Contemporary Chinese poets are different. Germans, like Chinese, rarely read poetry. But no matter which city, no matter which cultural center, if a Chinese poet is invited to give a reading or hold a symposium, at least 40 people will come, sometimes as many as 100 or 250 people. If a Chinese novelist comes, at most 10 or 20 readers will come.

Contemporary Chinese writers simply don't know what a human being is

Seven News Weekly: The writers you just mentioned are all considered serious writers in China, and all of them used to be avant-garde. How come they became popular writers in Germany?

Gu Bin: Because they tell stories. Mo Yan's "fatigue of life and death", but also especially with chapter book style to write. European writers writing novels usually write about one person, Mo Yan's novel is written in dozens of people, which is unbearable. Contemporary Chinese novelists, they don't write about the inside of people, they don't know what people are. All they write about is the appearance of people. Contemporary Chinese novelists cannot write about the flavor of a city. When Wang Anyi writes about Shanghai, she writes about a very abstract Shanghai. Contemporary Chinese novelists like to tell stories that have already been told; they have little imagination.

Why don't we need stories? We read newspapers, watch TV, listen to the news, and there are stories in our lives that writers can't think of. What we need is not stories, but revelations. But contemporary Chinese writers have no way of revealing anything to us, of revealing to us why something happens, why a place is characterized by a certain feature, why someone jumps off a building, why someone is disappointed in life, what path people should take, what people should do.

Seven News Weekly: shouldn't the answer to a question like yours come through a story?

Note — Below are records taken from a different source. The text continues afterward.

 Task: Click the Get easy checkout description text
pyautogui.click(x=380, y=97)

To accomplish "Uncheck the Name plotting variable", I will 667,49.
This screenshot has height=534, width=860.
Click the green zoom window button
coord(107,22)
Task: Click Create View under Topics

Gu Bin: It should depend on whether the writer has a mind. Writers nowadays write for money. They don't write one sentence less, but definitely write one sentence more. Because if they write one more sentence, they can get more money. German translators translate Chinese novels and "turn them to death". German translators translate the works of Chinese writers into Italian, and all of them are abbreviated. Chinese novels are too long.

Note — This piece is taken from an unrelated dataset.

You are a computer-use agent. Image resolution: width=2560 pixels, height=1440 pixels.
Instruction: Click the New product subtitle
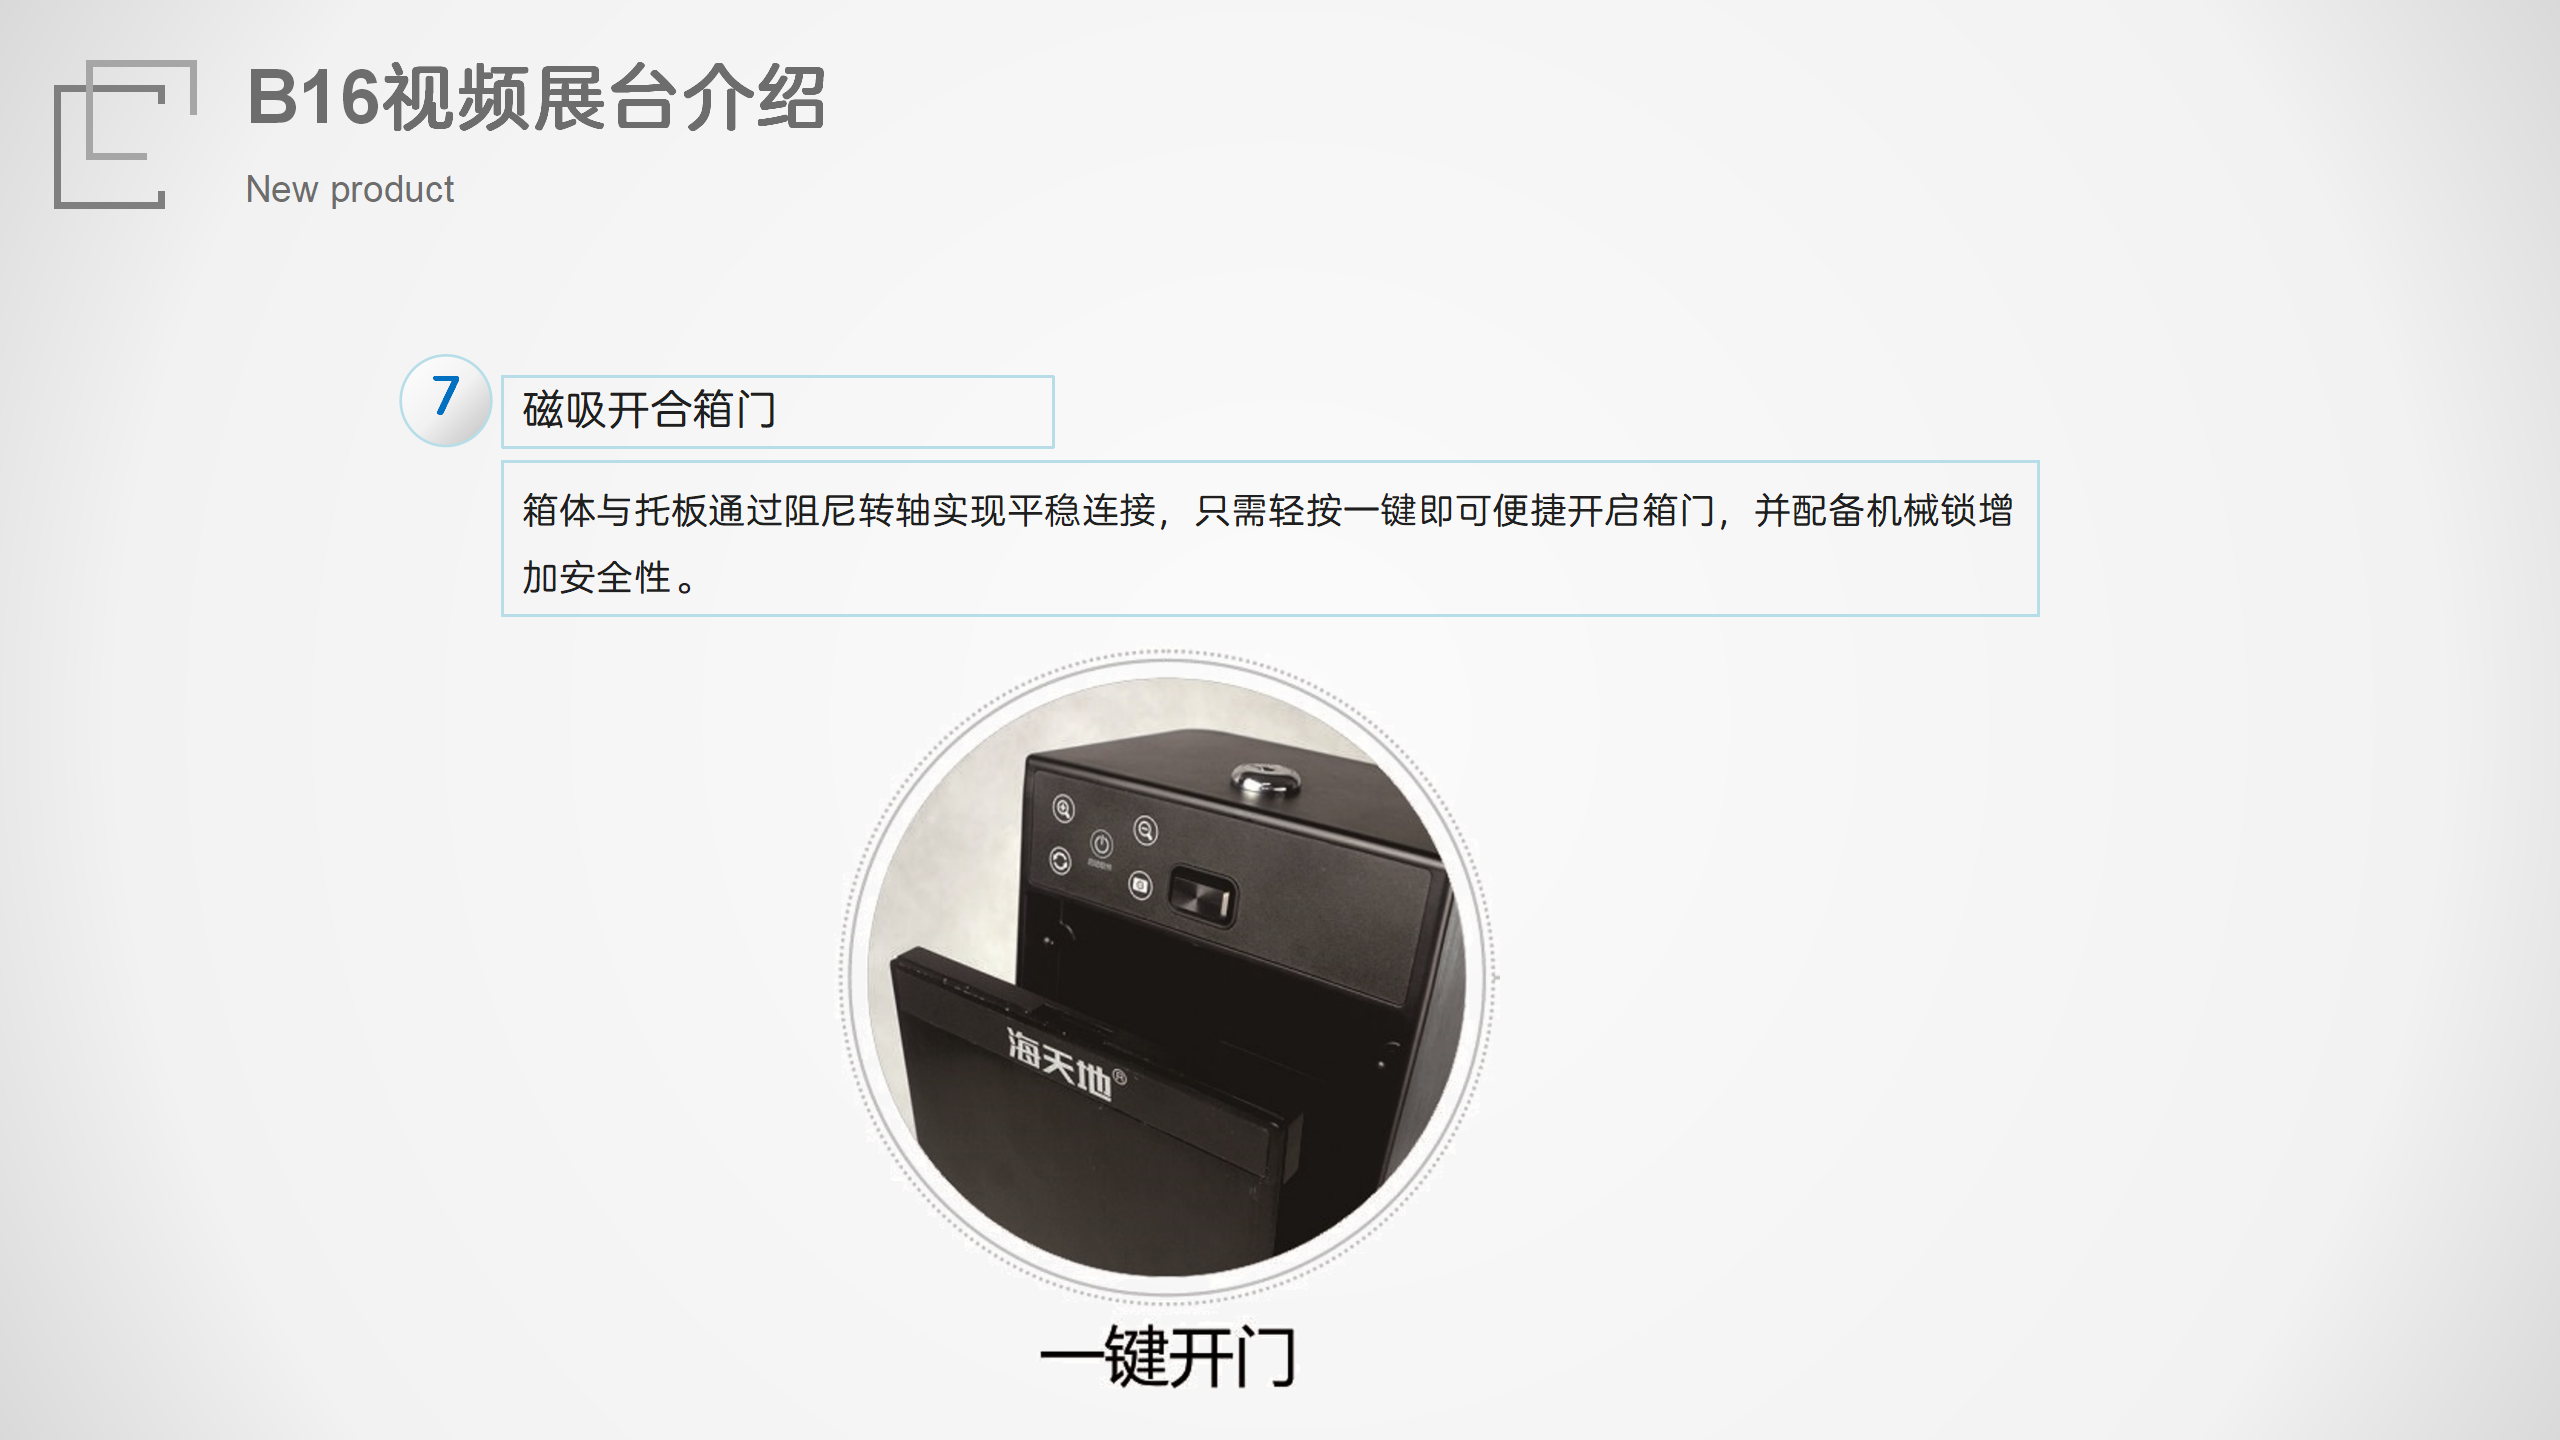tap(350, 189)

In German literature, American and Chinese novels are popular fiction.

Contemporary Chinese writers: the woman's breasts are big, so he wants to touch them

Weekly Seven News Weekly: Are there many Chinese novels translated into Germany?

Gu Bin: A lot. The books of Wei Hui, Cotton and Rainbow Shadow sell particularly well because most readers in Germany are women.

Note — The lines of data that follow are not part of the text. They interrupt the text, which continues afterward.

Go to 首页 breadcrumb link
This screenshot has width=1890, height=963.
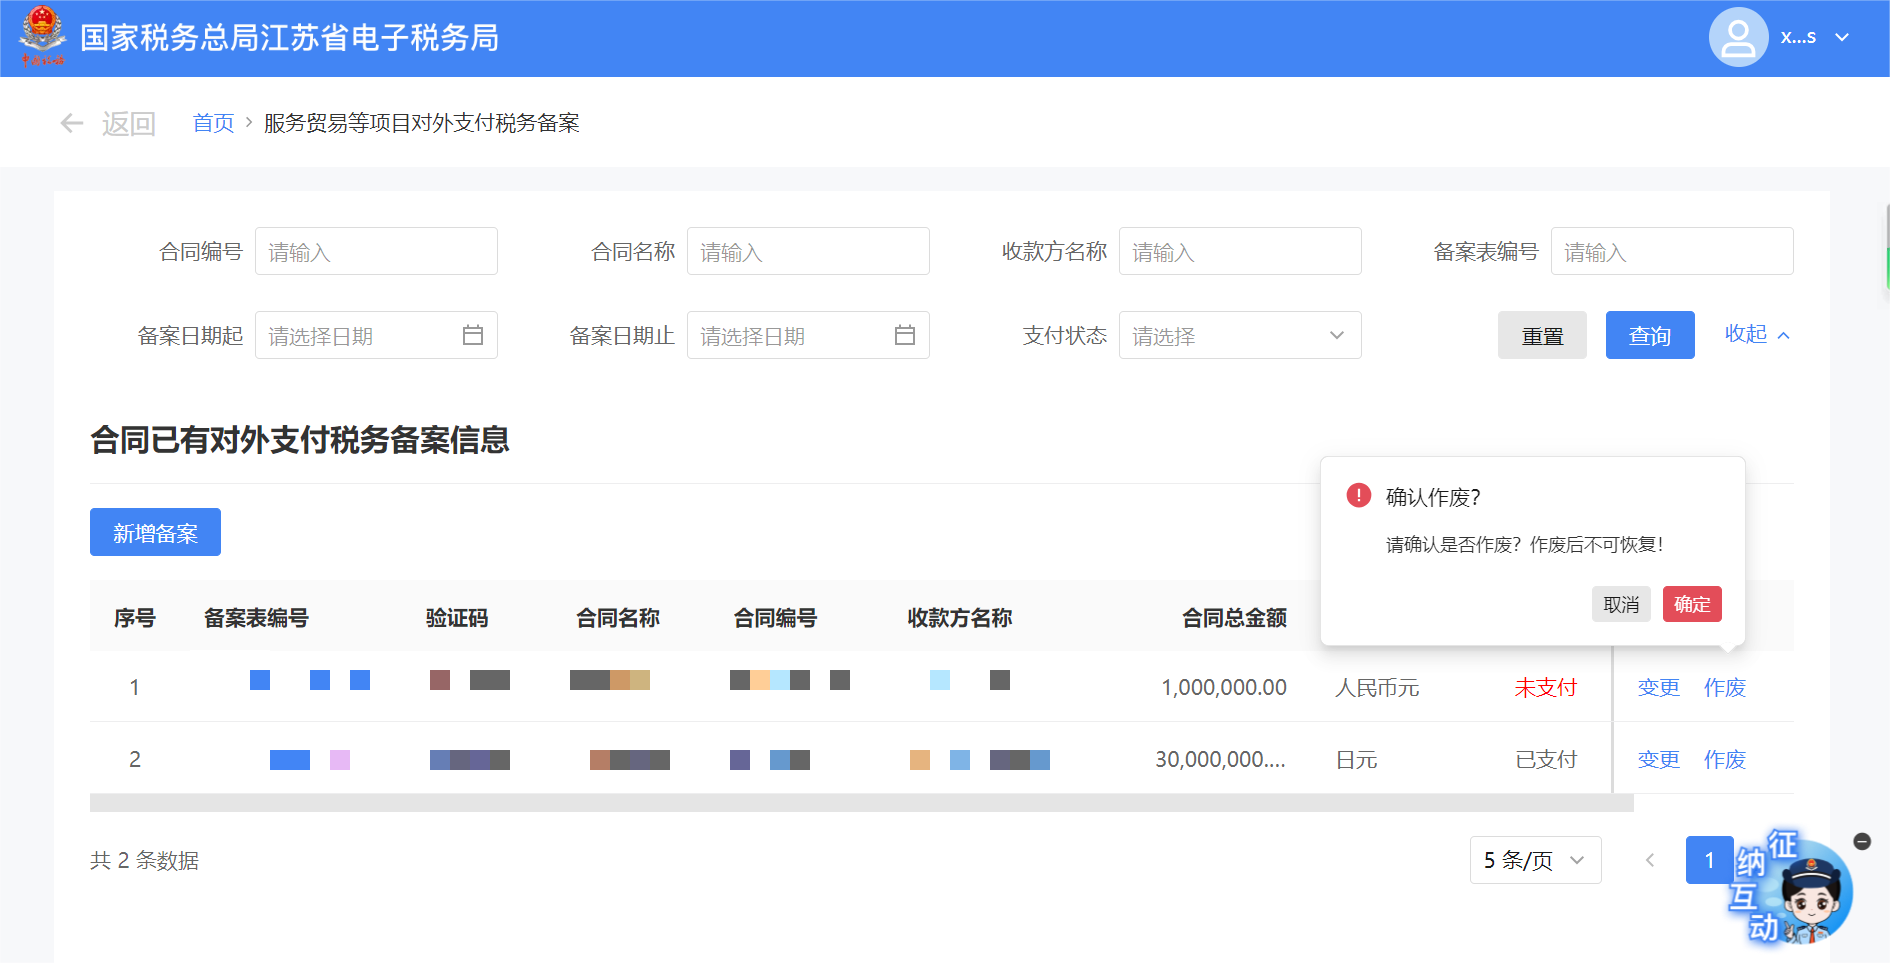[x=213, y=123]
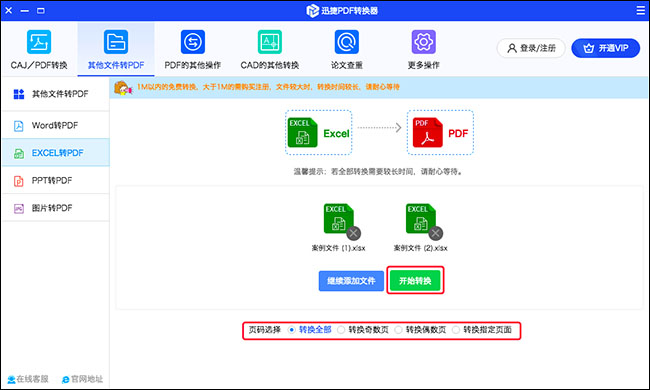This screenshot has width=650, height=390.
Task: Click the 开通VIP button
Action: [x=606, y=48]
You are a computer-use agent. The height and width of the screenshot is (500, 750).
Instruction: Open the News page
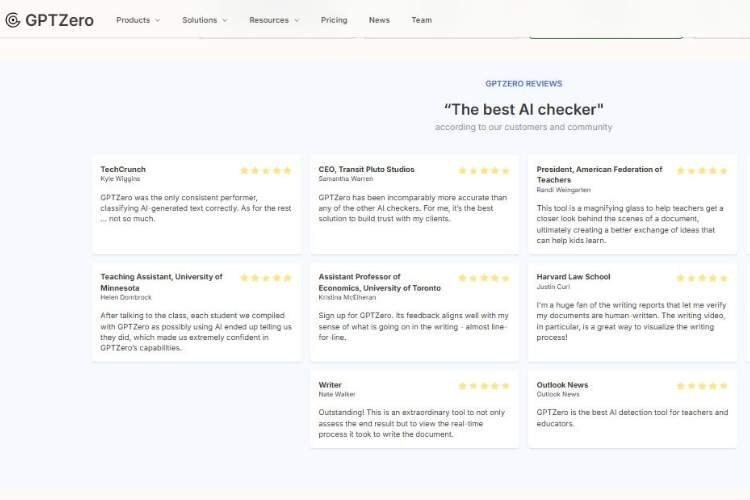pos(379,20)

Seven News Weekly: When you said "trash" in 2007, were you actually referring to the works of these women writers?

Gubin: Yes.

Seven News Weekly: If the books of Wei Hui and Cotton are garbage, how do you evaluate the works of Chinese writers of Yu Hua and Ge Fei's generation?

Gu Bin: They are not pioneers at all, they are backward. They are all about storytelling. For example, Ge Fei's latest novel is still telling stories. There is another problem, a lot of Chinese writers, the narrators in their novels treat women in a way that we can't stand. In their works, men have no way to understand women. Women are all meat. For example, in Mo Yan's Wine Country, the man comes across a woman who has big breasts and he wants to touch them. When I open a book and see a sentence like that, I close the book right away. I can't accept their attitude towards women.

Contemporary Chinese novelists should be silent for 20 to 30 years

Weekly Seven News Weekly: In your opinion, there is a serious problem in contemporary Chinese literature, just like a patient, so how to cure it?

Gu Bin: First, they should be silent for twenty to thirty years; second, they should continue to write, and when they finish writing, they should put their works in a drawer and take them out to see whether they are good or not after twenty to thirty years; third, they should learn a foreign language; fourth, they should read foreign writings; and fifth, they should meet with foreign writers and communicate with them, and they should not be introduced to them through us. Many sinologists, do not have a literary background.